Con un calendario repleto de actividades, se cerró la temporada que tuvo tintes recreativos y artísticos.
El ciclo 2026 de la Escuela de Verano en el distrito de Tornquist cerró con un balance altamente positivo, marcado por una importante participación de chicos y chicas y una propuesta pedagógica sostenida a lo largo de toda la temporada. Así lo destacó el coordinador distrital, profesor Nicolás Cabral, quien remarcó el crecimiento de las sedes y la consolidación del equipo de trabajo. El programa volvió a posicionarse como una política pública clave durante el receso estival.
En diálogo con FM Reflejos, Cabral señaló que la edición 2026 estuvo atravesada por una fuerte impronta recreativa y artística, con actividades centradas en el arte circense, espectáculos de magia y propuestas de malabares. Durante un mes, las distintas sedes del distrito desarrollaron jornadas intensas que combinaron juego, aprendizaje y contención. El cierre del ciclo reflejó el trabajo sostenido de docentes y coordinadores en cada localidad.
En cuanto a la concurrencia, el coordinador informó que el promedio fue de aproximadamente 500 chicos por día en todo el distrito, un número que evidencia el impacto del programa en la comunidad. La sede de Sierra de la Ventana fue la más convocante, con 150 inscriptos y picos diarios de hasta 110 niños. Estos datos consolidan a la Escuela de Verano como una de las propuestas más elegidas por las familias durante el verano.
Cabral también destacó el crecimiento de sedes como Villa Ventana, que en esta edición logró igualar e incluso superar la asistencia de localidades históricamente más convocantes. En Tornquist y Saldungaray se mantuvo una fuerte presencia de niños y niñas de los niveles Inicial y Primaria, mientras que en Secundaria se registró una baja vinculada a la oferta complementaria del Centro de Educación Física (CEF).

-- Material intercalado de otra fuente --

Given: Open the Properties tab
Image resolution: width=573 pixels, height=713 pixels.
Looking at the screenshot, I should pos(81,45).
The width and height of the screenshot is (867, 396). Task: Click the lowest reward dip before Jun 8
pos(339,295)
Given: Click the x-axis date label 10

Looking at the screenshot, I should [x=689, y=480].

Uno de los aspectos más valorados de la temporada fue la estabilidad del equipo docente y auxiliar, un hecho poco habitual en años anteriores. Según explicó el coordinador, no se produjeron renuncias ni modificaciones de cargos a mitad del ciclo, lo que permitió un desarrollo ordenado de las actividades. Además, resaltó el compromiso del personal de comedor, que debió afrontar una demanda superior a la del ciclo lectivo regular.

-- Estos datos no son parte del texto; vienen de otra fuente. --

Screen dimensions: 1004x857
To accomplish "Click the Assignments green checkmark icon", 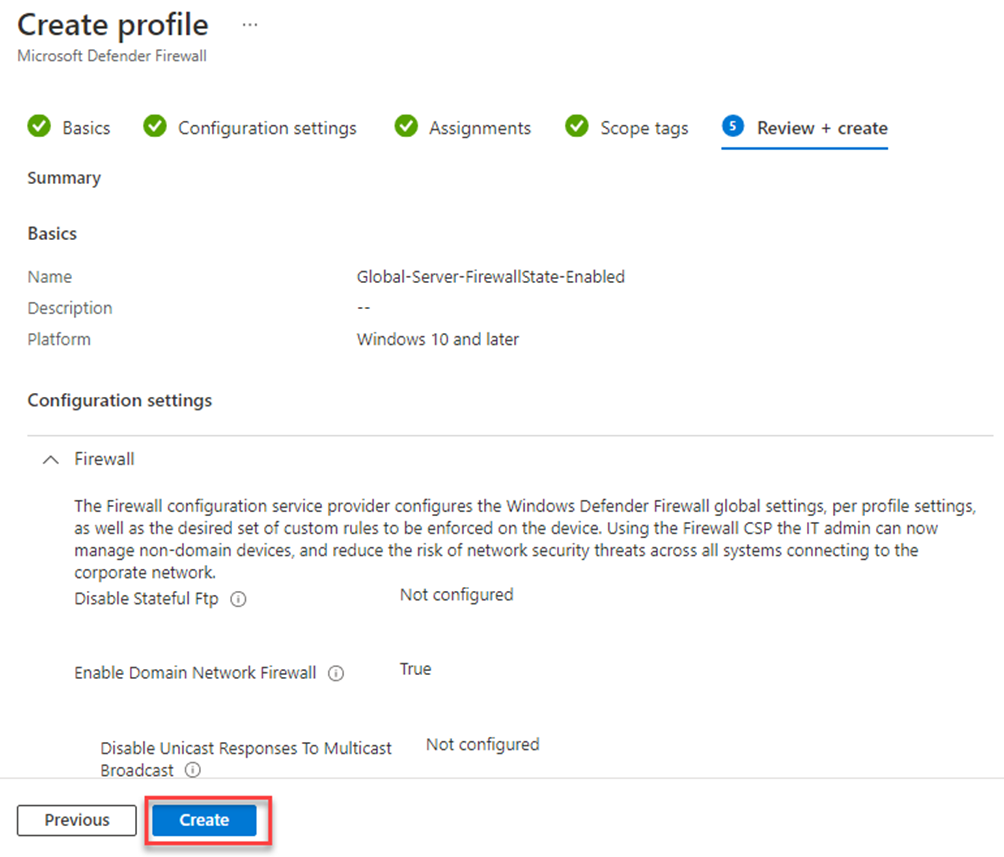I will point(406,126).
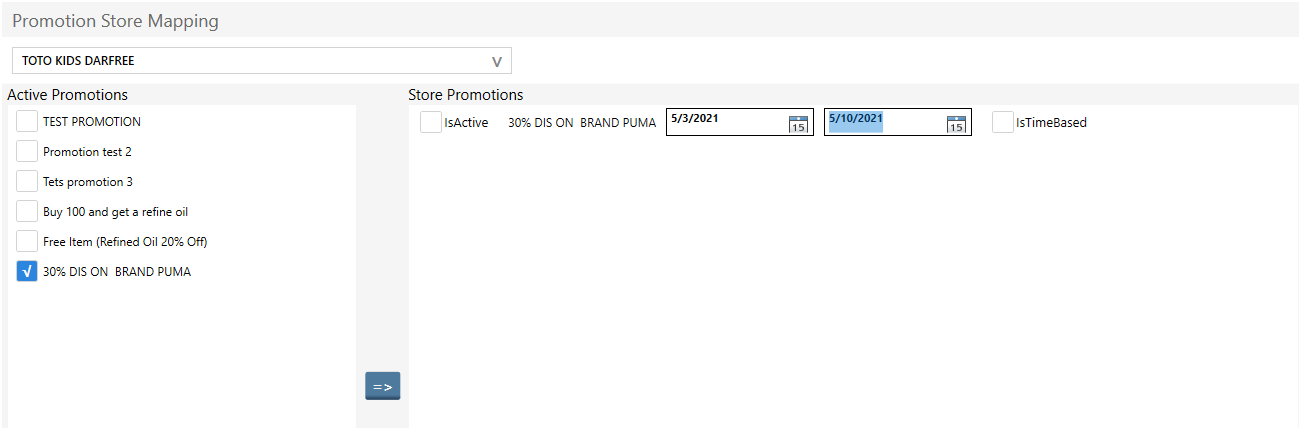Image resolution: width=1299 pixels, height=428 pixels.
Task: Enable Free Item (Refined Oil 20% Off) checkbox
Action: click(x=27, y=242)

Finalmente, Cabral subrayó que la Escuela de Verano va mucho más allá de una propuesta recreativa, ya que incorpora contenidos pedagógicos, especialmente en el área acuática. De cara al futuro, invitó a las familias que aún no participan a sumarse en próximas ediciones, recordando que se trata de un programa gratuito y abierto a toda la comunidad. Tras el cierre del ciclo, el coordinador continuará con su labor profesional en clubes y seleccionados deportivos de la región.